For each statement, identify the failure mode:

  1. "We added retries to every HTTP call. No backoff needed -- the downstream will recover."
  2. "We have timeouts set to 30 seconds on every internal call."
  3. "Our gateway times out at 60s, so downstream services use 50s timeouts."
  4. "We retry on every 5xx response, including POST /charge."
  5. "We removed the circuit breaker -- it was 'too aggressive' when the downstream was only a little slow."

Mini Application: Resilience Spec for One Call Path

Take a sync call path from your decomposition. Example: BFF -> Orders -> Payments -> external PSP (payment service provider).

Produce, in 45 minutes:

1. Timeout Budget Table

LayerBudgetReason
User-perceived2000msacceptable p99 for checkout
Gateway -> BFF1800mssubtract gateway overhead
BFF -> Orders?
Orders -> Payments?
Payments -> PSP?

Fill all rows.
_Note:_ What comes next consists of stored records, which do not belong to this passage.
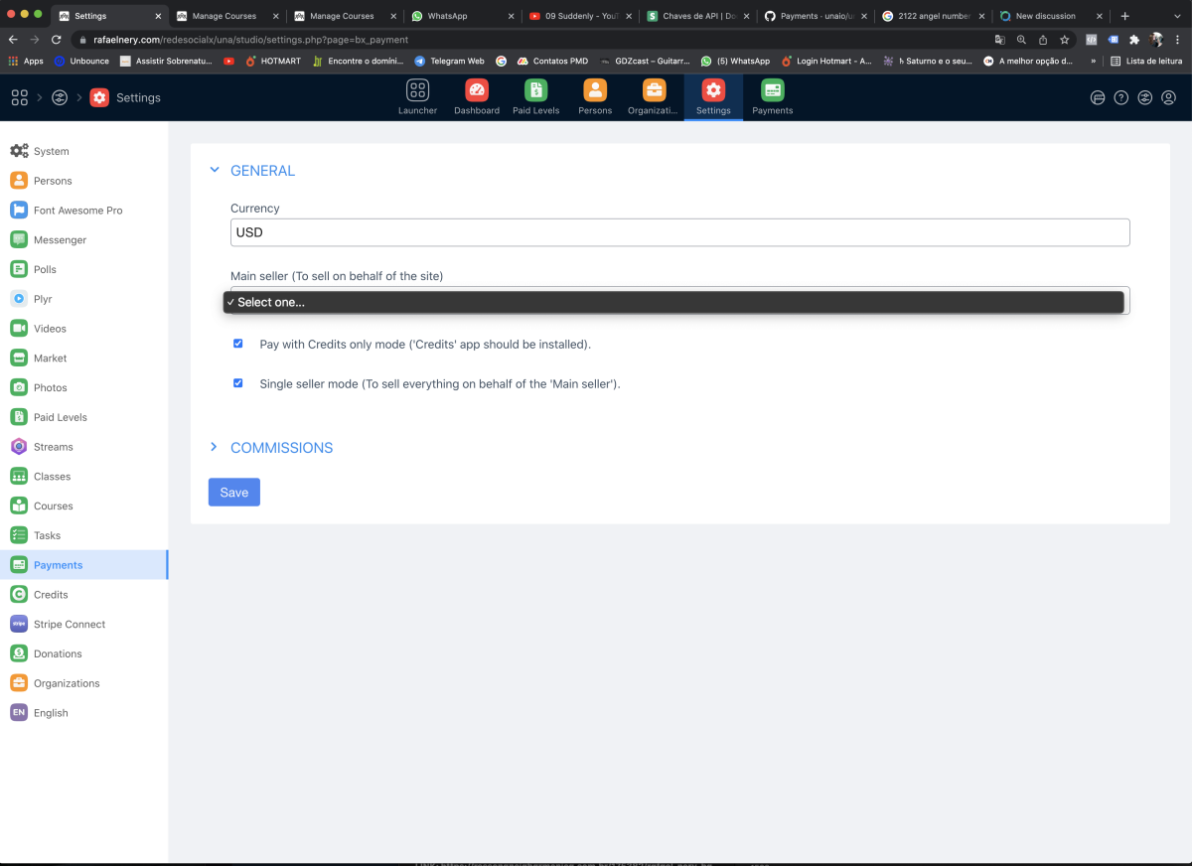Screen dimensions: 1192x866
Task: Toggle Single seller mode checkbox
Action: [x=238, y=383]
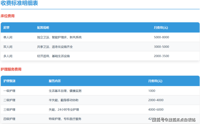Select the 三级护理 row label
The image size is (200, 124).
point(9,109)
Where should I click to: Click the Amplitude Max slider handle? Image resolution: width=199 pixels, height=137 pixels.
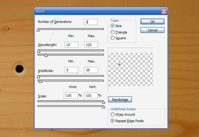tap(40, 81)
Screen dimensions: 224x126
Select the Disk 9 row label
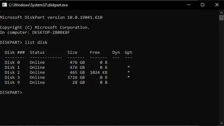tap(12, 83)
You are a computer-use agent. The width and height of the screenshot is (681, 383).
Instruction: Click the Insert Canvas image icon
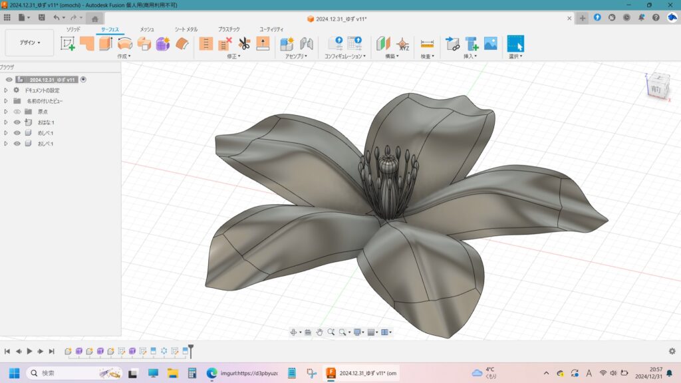pos(491,44)
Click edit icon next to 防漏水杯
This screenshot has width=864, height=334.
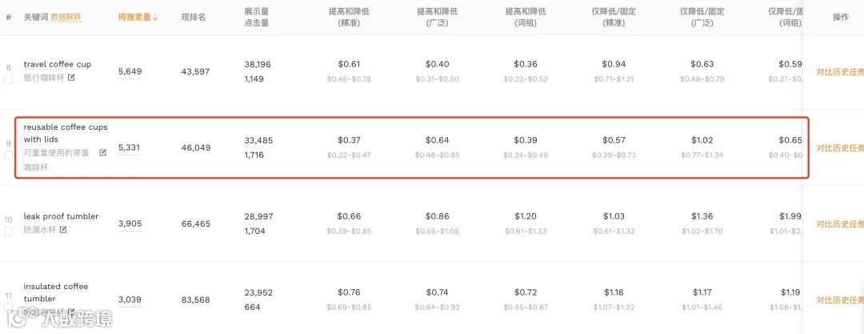[63, 230]
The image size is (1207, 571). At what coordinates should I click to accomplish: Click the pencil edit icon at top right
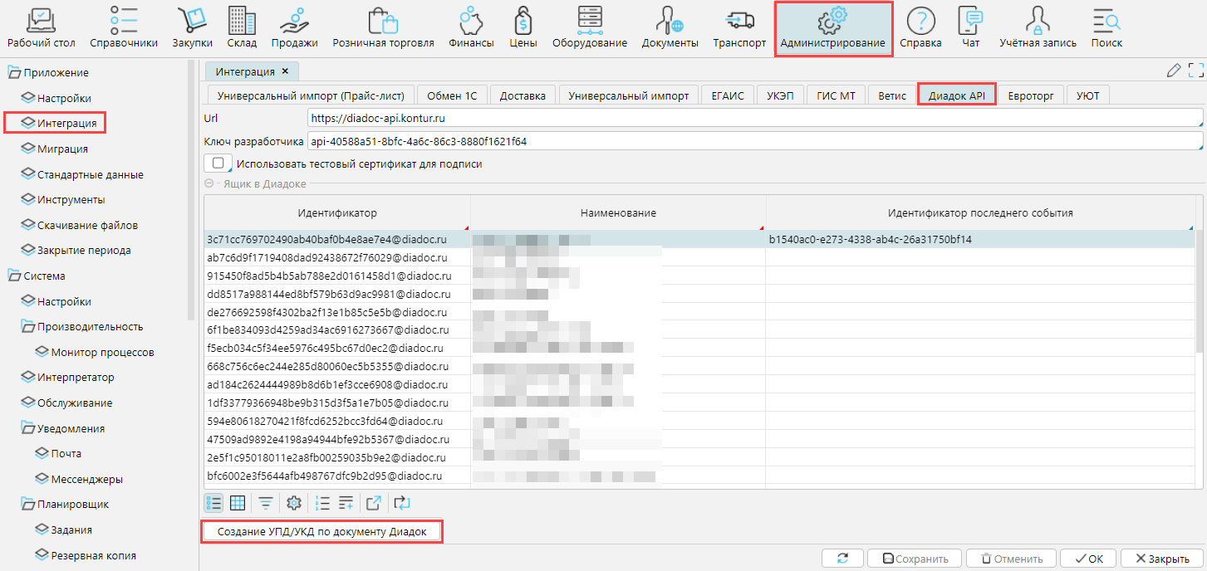point(1174,71)
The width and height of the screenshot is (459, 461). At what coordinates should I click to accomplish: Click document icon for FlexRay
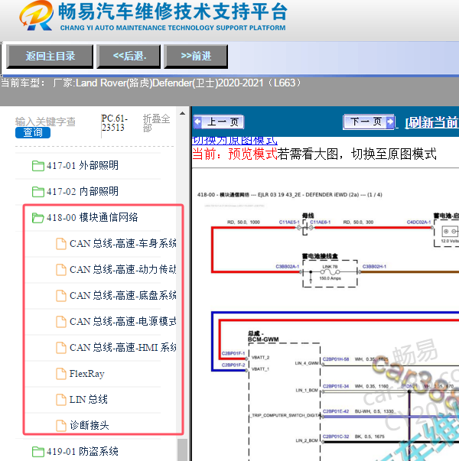pyautogui.click(x=61, y=374)
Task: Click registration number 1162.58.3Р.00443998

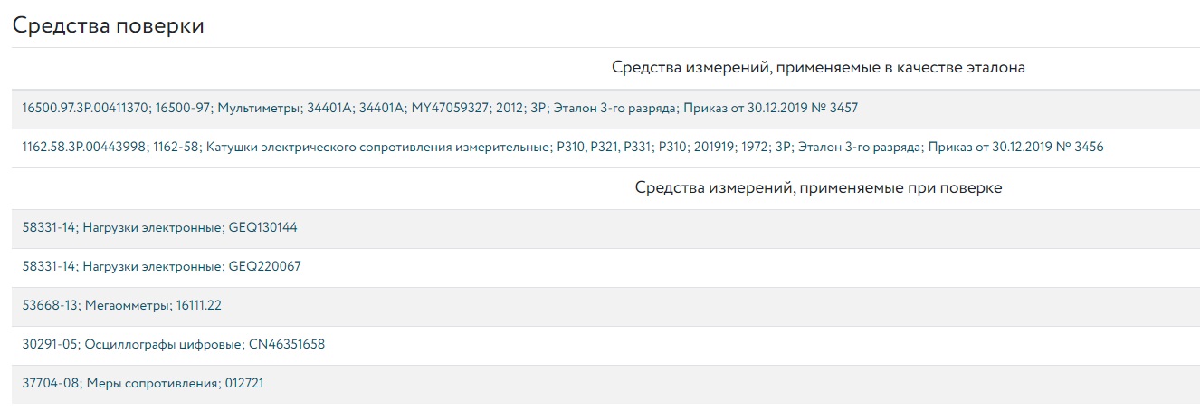Action: pos(84,148)
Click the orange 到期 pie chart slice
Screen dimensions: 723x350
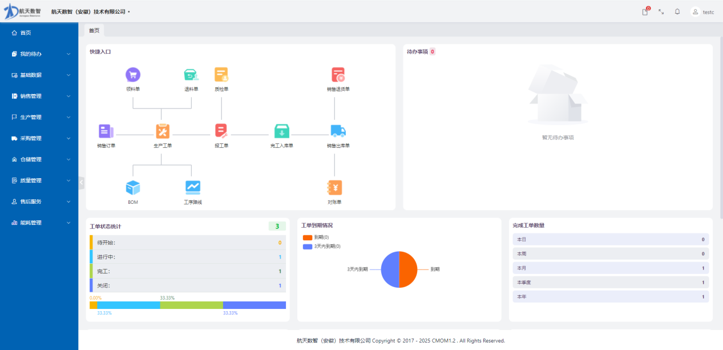click(409, 269)
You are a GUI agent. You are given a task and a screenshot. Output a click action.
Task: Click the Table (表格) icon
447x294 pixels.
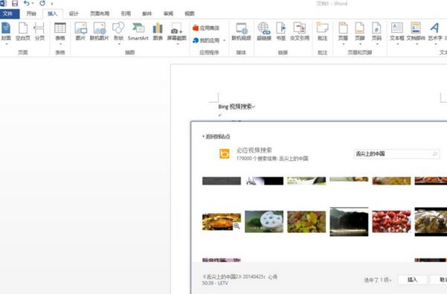[x=60, y=32]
Each budget must be strictly tighter than its caller's, with room for one retry.

2. Retry Policy Per Hop

For each call, specify:

  • max retries
  • backoff schedule (e.g., 50ms, 200ms, 800ms)
  • jitter percentage
  • idempotent? if not, how is it made idempotent (idempotency key, dedup window)

3. Circuit Breaker Configuration Per Hop

  • failure threshold (count or %)
  • rolling window (seconds)
  • open-state cooldown
  • half-open probe count
  • fallback behavior when open

4. Bulkhead Configuration

  • pool size or concurrency limit per downstream
  • what happens when the limit is hit (fast-fail vs queue)

5. Fallback Matrix

For each hop, describe what the caller does if the downstream is circuit-open:

  • cached last-good value
  • degraded response ("payment pending, try again")
  • error propagation with correlation ID
  • emit compensating event

6. Sequence Diagram

Draw a mermaid sequence diagram for the path under partial failure: payments is slow, circuit opens, user sees degraded response, then payments recovers and the circuit closes. Include the timeout, the fast-fail, and the half-open probe.

7. Observability Pairing

For each primitive, specify the observability signal that tells you it fired:

  • timeout -> metric name + dashboard panel
  • retry -> metric + log field
  • circuit-open -> alert rule
  • bulkhead rejection -> metric

Evidence Check

This page is complete only if you can:

  • draw the call path with all four primitives from memory
  • defend every timeout number against the one above it
  • name a fallback for every possible open-circuit state
  • describe what changes on the trace waterfall when each primitive fires

If any of those are shaky, run the mini application on a second call path.